## [EXCERPTED DATA]
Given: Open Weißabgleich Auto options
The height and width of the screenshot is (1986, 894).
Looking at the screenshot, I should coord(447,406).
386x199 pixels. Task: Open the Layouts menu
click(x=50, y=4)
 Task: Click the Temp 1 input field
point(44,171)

==

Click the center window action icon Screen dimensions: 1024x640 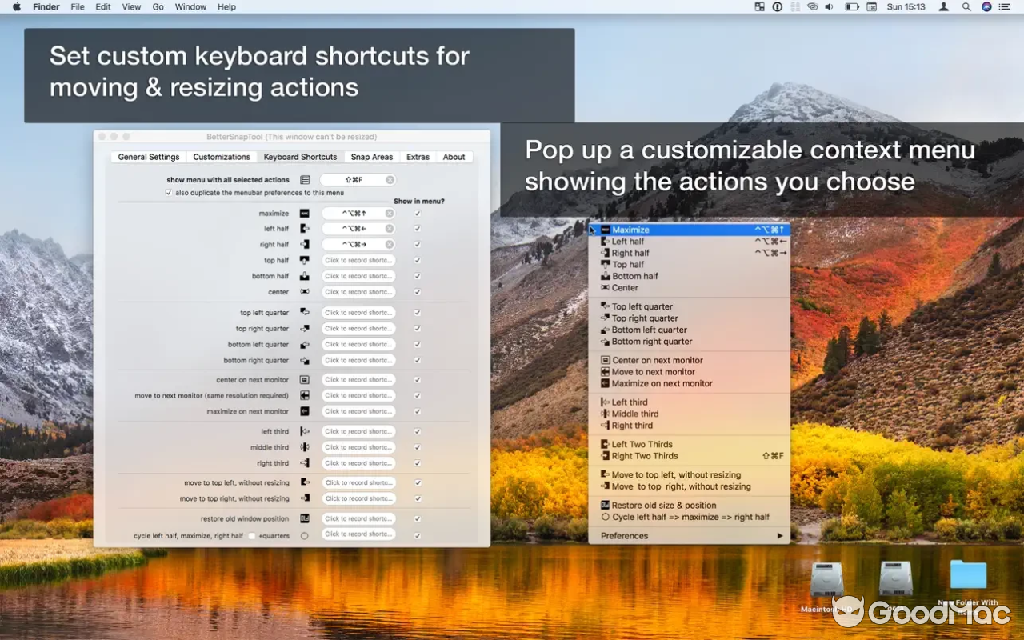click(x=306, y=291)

## [AIM]
Quote the items, starting at the line containing "Given: Open Weißabgleich Auto options" and ending after the line containing "point(44,171)", both included.

## [ANSWER FOR THE TASK]
Given: Open Weißabgleich Auto options
The height and width of the screenshot is (1986, 894).
Looking at the screenshot, I should coord(447,406).
386x199 pixels. Task: Open the Layouts menu
click(x=50, y=4)
 Task: Click the Temp 1 input field
point(44,171)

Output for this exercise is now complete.